Transi Tombs: Living Up Front, Dead Man's Party Out Back
Originally published on The Order of the Good Death blog.
Elizabeth Harper, relic hunter and mistress of All the Saints You Should Know, and Caitlin Doughty, boring ol’ medievalist mortician of The Order of the Good Death, bring you their correspondence on transi tombs. We hope to one day turn it into a cable access chat show. Geek out with us!
Elizabeth
I loved that cadaver tomb you posted on Facebook the other day. (Cadaver tomb always sounds redundant to me but whatevs.) It reminds me of this bad boy who’s been lurking in my “things to write about” folder. Thought you might like him.
Caitlin
I guess “cadaver tomb” is kind of redundant, as tomb implies that a dead body is found within. But I’m going to make the bold declaration that cadaver tombs get a pass on the extra emphasis because they are tombs with actual cadavers on them. Best of both worlds! Did you find this beauty on your travels?
Elizabeth
It’s at St. Gervais et Protais in Gisor, France. It’s set into the wall, lurking in the shadows under a window.
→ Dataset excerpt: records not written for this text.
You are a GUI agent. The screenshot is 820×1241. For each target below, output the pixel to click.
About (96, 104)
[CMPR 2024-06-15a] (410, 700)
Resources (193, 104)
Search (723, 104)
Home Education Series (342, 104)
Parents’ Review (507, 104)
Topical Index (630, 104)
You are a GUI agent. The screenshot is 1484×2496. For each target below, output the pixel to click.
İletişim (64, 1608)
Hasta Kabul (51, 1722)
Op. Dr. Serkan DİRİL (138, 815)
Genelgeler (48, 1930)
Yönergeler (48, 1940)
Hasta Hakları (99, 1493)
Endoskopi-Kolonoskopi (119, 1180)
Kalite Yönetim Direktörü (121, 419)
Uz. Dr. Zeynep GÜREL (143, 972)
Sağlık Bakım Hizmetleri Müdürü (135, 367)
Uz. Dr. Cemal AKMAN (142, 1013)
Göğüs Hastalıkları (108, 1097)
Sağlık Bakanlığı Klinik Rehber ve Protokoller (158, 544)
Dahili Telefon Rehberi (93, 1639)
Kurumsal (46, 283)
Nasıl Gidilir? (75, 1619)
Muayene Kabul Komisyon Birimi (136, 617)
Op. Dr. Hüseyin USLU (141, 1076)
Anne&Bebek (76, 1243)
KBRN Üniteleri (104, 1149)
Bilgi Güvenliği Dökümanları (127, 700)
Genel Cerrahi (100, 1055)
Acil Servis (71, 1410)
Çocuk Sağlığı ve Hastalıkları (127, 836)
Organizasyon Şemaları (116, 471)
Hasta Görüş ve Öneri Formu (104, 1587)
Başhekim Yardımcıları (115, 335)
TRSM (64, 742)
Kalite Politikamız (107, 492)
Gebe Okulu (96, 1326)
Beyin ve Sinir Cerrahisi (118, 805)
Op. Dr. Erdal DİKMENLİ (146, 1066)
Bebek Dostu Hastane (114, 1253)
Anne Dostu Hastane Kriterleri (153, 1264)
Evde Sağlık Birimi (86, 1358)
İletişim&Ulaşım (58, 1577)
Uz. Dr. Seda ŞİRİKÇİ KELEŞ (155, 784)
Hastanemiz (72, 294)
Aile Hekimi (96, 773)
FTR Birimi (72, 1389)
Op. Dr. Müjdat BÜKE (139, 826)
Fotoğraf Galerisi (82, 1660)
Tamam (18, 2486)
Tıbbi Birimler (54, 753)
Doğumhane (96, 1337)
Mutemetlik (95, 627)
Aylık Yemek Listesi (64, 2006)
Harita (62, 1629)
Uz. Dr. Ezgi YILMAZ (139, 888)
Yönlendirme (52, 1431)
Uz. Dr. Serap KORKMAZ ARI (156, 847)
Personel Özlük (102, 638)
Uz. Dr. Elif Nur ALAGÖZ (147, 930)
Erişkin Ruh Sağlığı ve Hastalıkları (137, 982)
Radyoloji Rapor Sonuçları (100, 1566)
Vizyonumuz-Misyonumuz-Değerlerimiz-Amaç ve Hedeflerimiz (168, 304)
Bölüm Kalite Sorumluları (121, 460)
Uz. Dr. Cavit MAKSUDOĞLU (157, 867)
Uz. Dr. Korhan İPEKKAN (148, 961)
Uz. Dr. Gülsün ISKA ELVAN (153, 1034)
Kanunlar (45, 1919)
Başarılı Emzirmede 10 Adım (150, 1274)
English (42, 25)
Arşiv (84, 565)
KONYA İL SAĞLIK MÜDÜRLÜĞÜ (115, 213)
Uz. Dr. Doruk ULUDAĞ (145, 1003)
Kids have scratched their names right below it as if a little lively mischief could take away the pall the sculpture casts over this corner.
What’s crazy about this particular piece is there is no dead body. When I saw it thought it must be a cadaver tomb (which I learned is also called a transi tomb sometimes- as intransitioning from death to eternal life) but after a little research, I found out it’s not. I guess you would classify it more as a memento mori? It’s so similar to the one you posted though and they’re both French. Do you have any more information on yours?
Caitlin
Today is your lucky day. Mallory, who sent in the tomb (like you and I, Mallory is a fan of deathstinations) had a ton of info. It’s the tomb of Cardinal Jean de la Grange, c.1325 – 1402. This is considered an early example of a transi, or cadaver tomb, because his body is really in there. +1 for body. Body or it didn’t happen.
Our Cardinal de la Grange was a Benedictine monk who lived through the Black Death in France, at a time where 50% of people in his town of Avignon died. This is how the inscription on the tomb translates: “We are a spectacle to the world. Let the great and humble, by our example, see to what state they shall be inexorably reduced, whatever their condition, age or sex. Why then, miserable person, are you puffed with pride? Dust you are, and unto dust you shall return, rotten corpse, morsel and meal for worms.”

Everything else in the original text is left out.